Amid a global rush to put generative AI in classrooms, Google is stress-testing what scale really means in India. The company says the country now leads worldwide usage of Gemini for learning, and its frontline lessons—spanning governance, language, and access—are shaping how Google designs education AI for public systems, not just private pilots.
Those lessons crystallized this week in New Delhi at Google’s AI for Learning Forum, where Chris Phillips, Google’s vice president and general manager for education, met with school leaders and policymakers. The headline takeaway: India’s complexity is forcing Google to localize, decentralize, and put teachers firmly in the driver’s seat.

Why India Became the Testbed for Education AI
India’s school system serves roughly 247 million students across about 1.47 million schools, supported by 10.1 million teachers, according to the government’s Economic Survey 2025–26. Higher education enrollments topped 43 million in 2021–22, up 26.5% since 2014–15. Scale alone makes India a consequential proving ground; fragmentation makes it indispensable.

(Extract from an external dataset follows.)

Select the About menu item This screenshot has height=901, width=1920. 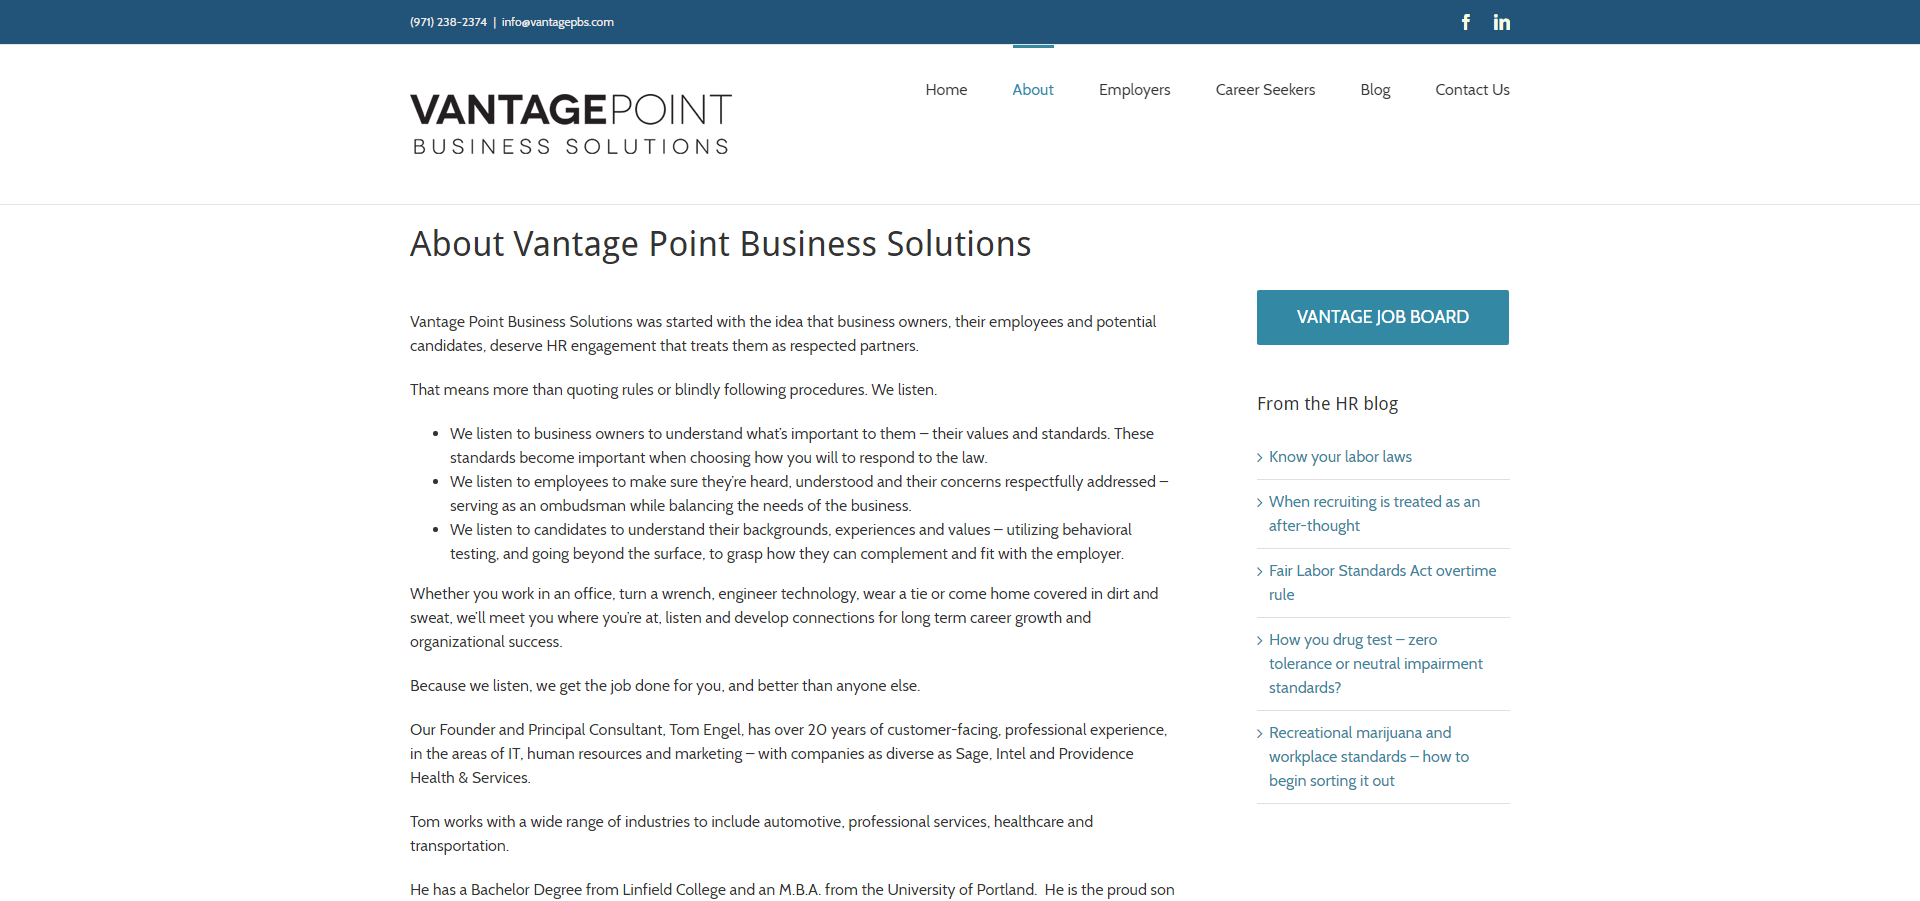(x=1033, y=90)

Curriculum decisions sit with states, not a national authority, and instruction spans dozens of languages and dialects. Access is uneven: classrooms often rely on shared or teacher-led devices, and connectivity can swing from fiber to intermittent mobile data. That blend of size, diversity, and constraint is pushing Google to move beyond its traditional one-size-fits-all product playbook.

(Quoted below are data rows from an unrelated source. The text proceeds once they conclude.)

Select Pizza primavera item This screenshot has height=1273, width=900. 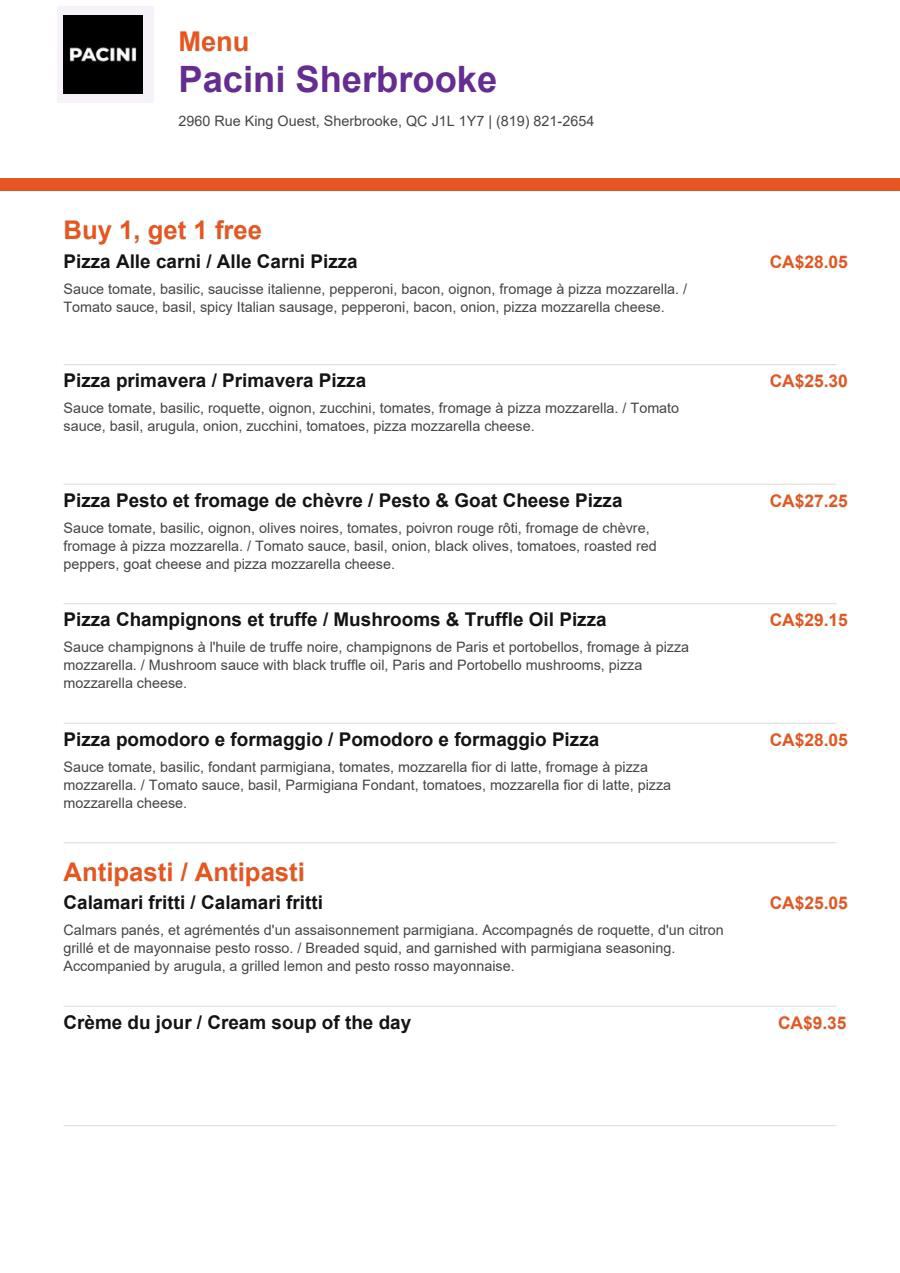(214, 381)
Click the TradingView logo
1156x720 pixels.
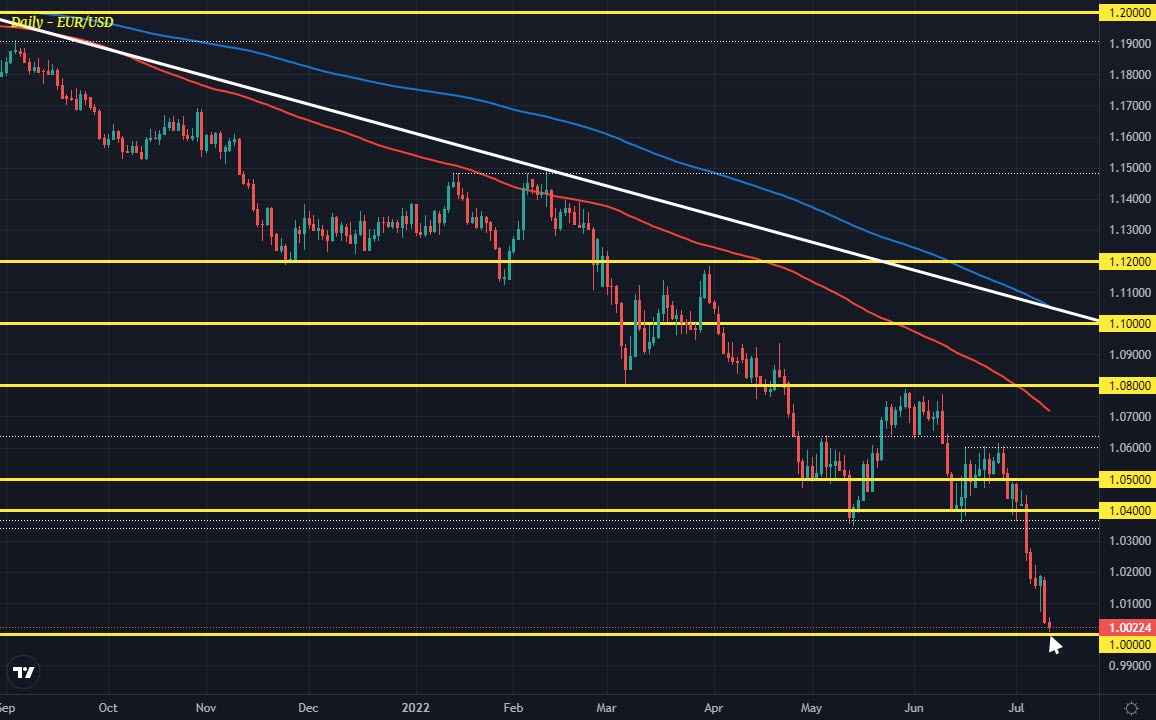[x=23, y=673]
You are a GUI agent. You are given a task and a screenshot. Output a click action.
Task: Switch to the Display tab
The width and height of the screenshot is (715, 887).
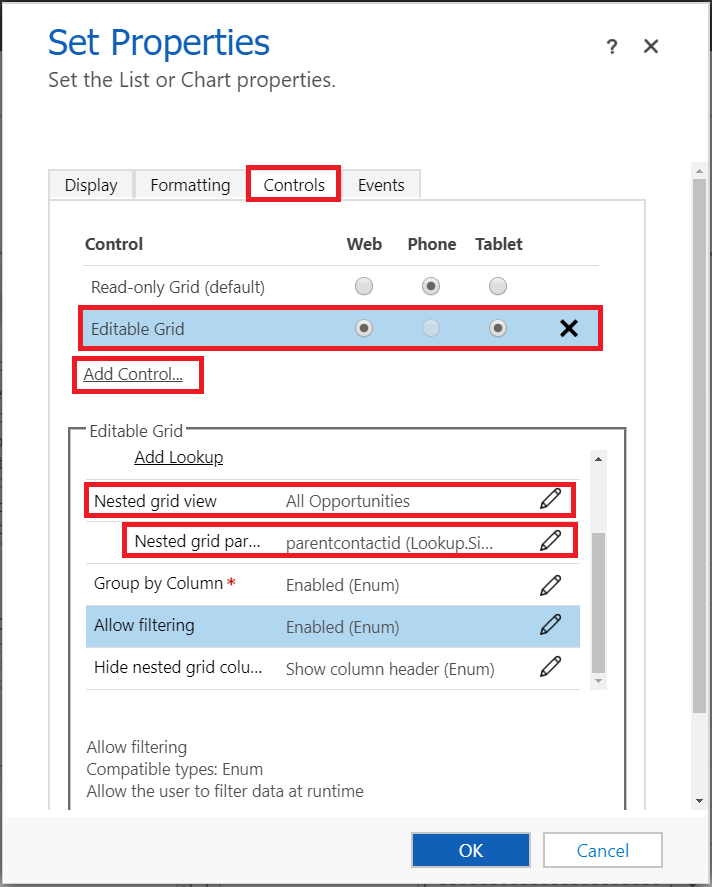click(91, 185)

Localization Over One-Size-Fits-All Approaches
In India, Google is learning that control must flow to schools and ministries. Instead of a centrally defined AI bundle, the company is building for modularity: state boards and administrators can decide which features are on, which subjects get support, and how outputs align with local curricula from NCERT and state boards.
Language coverage and cultural context are equally non-negotiable. Multimodal prompts—voice, images, and video alongside text—matter in multilingual classrooms where text-heavy instruction is not always realistic. This mirrors patterns seen across India’s digital public infrastructure, from DIKSHA’s QR-coded textbooks to PM eVidya, where content localization and distribution are built in from the start.
Teacher First, Not Direct-to-Student Deployments
Google’s India approach centers teachers as the primary point of control. The product emphasis is on lesson planning, assessment support, and classroom management—not bypassing educators with direct-to-student chatbots. That stance aligns with what ministries and school networks repeatedly ask for: AI that enhances the teacher-student relationship, with human oversight kept intact.
Early deployments reflect that philosophy. Google is supporting AI-powered JEE Main preparation through Gemini, launching a nationwide training program for 40,000 Kendriya Vidyalaya educators, and working with public institutions on vocational and higher education, including India’s first AI-enabled state university. The metric that matters most in these rollouts is practical: hours saved for teachers and measurable gains in student comprehension, not just usage spikes.

Scaling Education AI Under Real-World Constraints
India’s classrooms often jump directly from pen-and-paper to AI tools. Devices are shared, labs are scheduled, and bandwidth may drop at peak times. Google’s teams are therefore prioritizing lightweight, voice-forward, and image-aware interactions that work on smartphones and shared screens as well as PCs—an approach that reduces the penalty for not having one-to-one devices.
This is also where multimodal learning is accelerating fastest. Teachers can snap a photo of a handwritten solution for instant feedback, generate bilingual explanations for mixed-language classes, or convert lesson plans into visuals for projectors. The constraint-driven design choices forged in India—a bias toward low-bandwidth robustness and teacher-mediated workflows—are likely to travel well to other public systems.
The Competitive Race and Emerging Guardrails
Rivals are staking out India too. OpenAI has built a local education leadership presence, tapping former Coursera APAC chief Raghav Gupta and launching a Learning Accelerator program. Microsoft has expanded partnerships with public institutions and edtech players like Physics Wallah to deliver AI-powered learning and teacher training. The battleground is clear: become the default layer embedded in public education procurement and practice.
Guardrails are tightening in parallel. India’s Economic Survey flags risks from uncritical AI use, citing research from MIT and Microsoft that links heavy AI assistance to reduced critical thinking on creative tasks. That evidence is steering policy conversations toward “human-in-the-loop” models, transparency about sources, and assessments that test reasoning rather than mere recall—areas where teacher-first design is a practical safeguard.
A Playbook for Education AI With Global Implications
The emerging India playbook is straightforward to state and hard to execute: localize deeply, put educators in charge, design for low connectivity and shared devices, and measure outcomes that school leaders actually track. With more than a billion internet users and the highest global usage of Gemini for learning, India offers both scale and stress that few markets can match.
Whether this becomes the blueprint elsewhere will depend on evidence from large, state-run rollouts: what improvements show up in independent evaluations, and at what cost per learner. But one conclusion is already clear from Google’s India push: the future of AI in education will be decided in systems that look less like a campus lab and more like a crowded classroom with a single shared device—and a teacher firmly at the center.